┌────────

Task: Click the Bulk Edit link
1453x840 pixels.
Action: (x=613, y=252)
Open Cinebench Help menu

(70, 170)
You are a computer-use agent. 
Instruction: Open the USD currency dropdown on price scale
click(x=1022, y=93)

└────────
┌────────

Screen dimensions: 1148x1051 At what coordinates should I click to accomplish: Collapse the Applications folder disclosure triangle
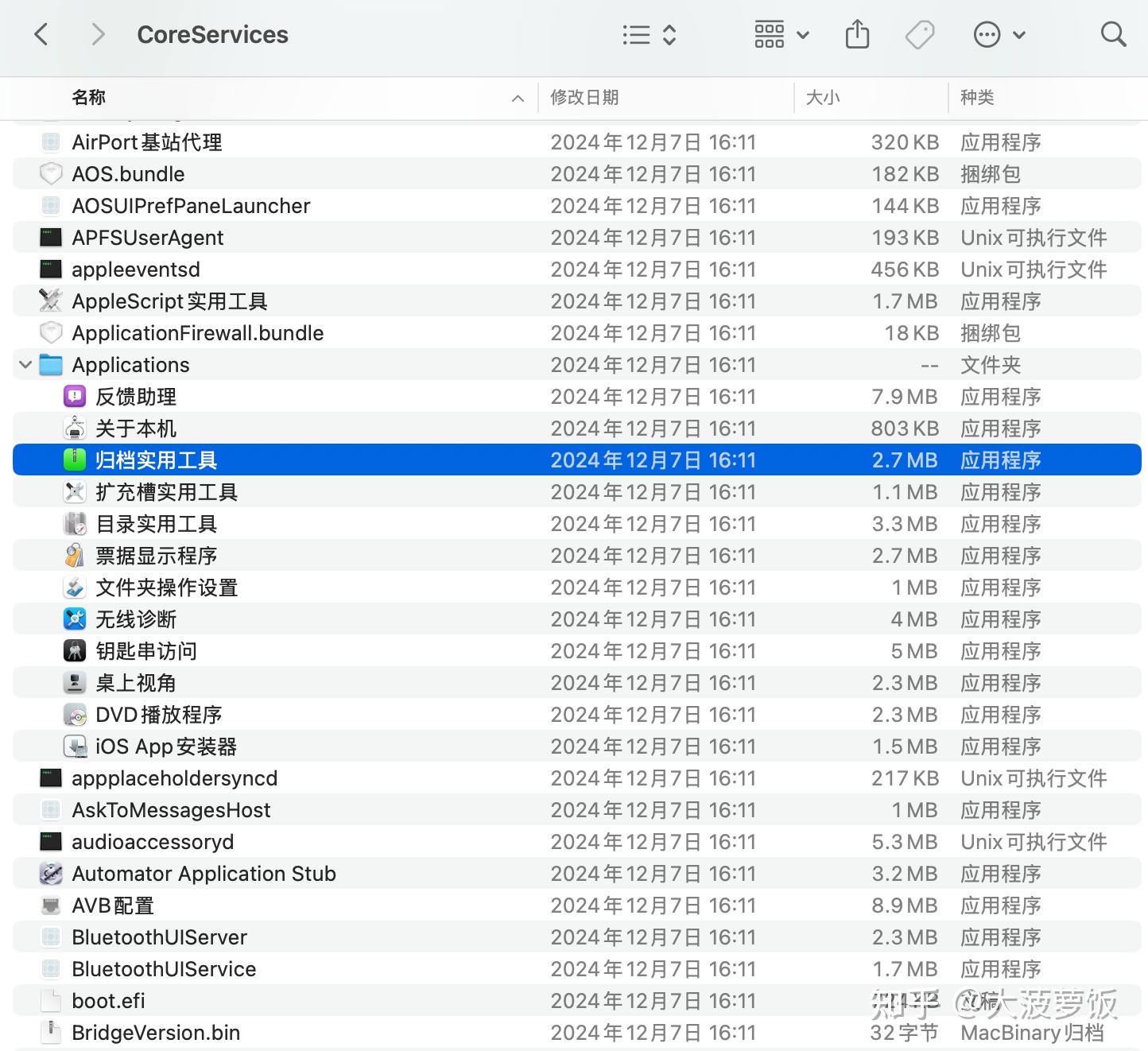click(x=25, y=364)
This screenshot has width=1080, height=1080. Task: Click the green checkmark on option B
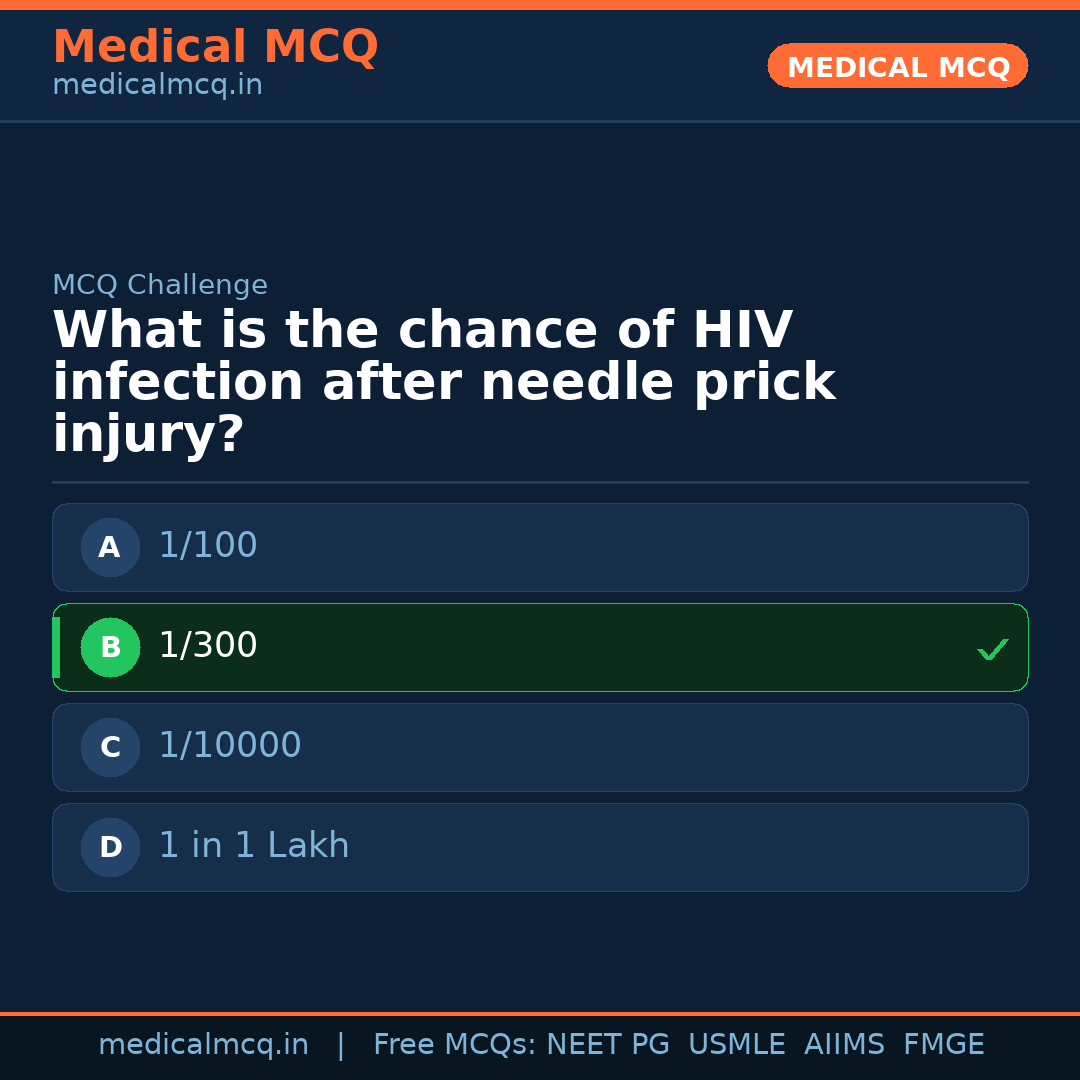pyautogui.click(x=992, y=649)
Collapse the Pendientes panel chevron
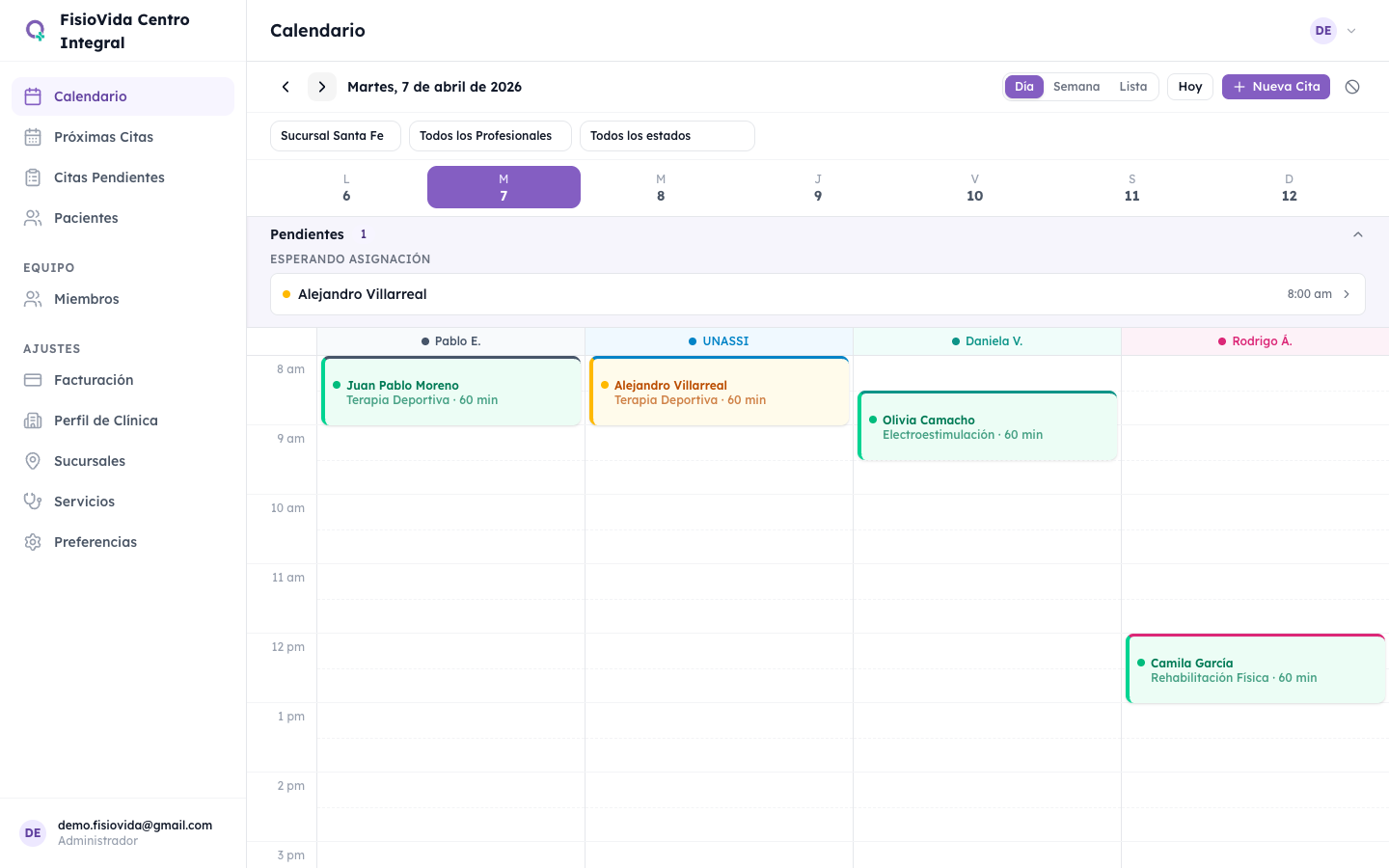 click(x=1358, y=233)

└────────

THE PROBLEM —
Switch "Open" to "Expand" in everything from the line containing "Open Cinebench Help menu" down to the line containing "click(x=1022, y=93)", and give only those lines, otherwise unchanged.

SOLUTION —
Expand Cinebench Help menu

(70, 170)
You are a computer-use agent. 
Instruction: Expand the USD currency dropdown on price scale
click(x=1022, y=93)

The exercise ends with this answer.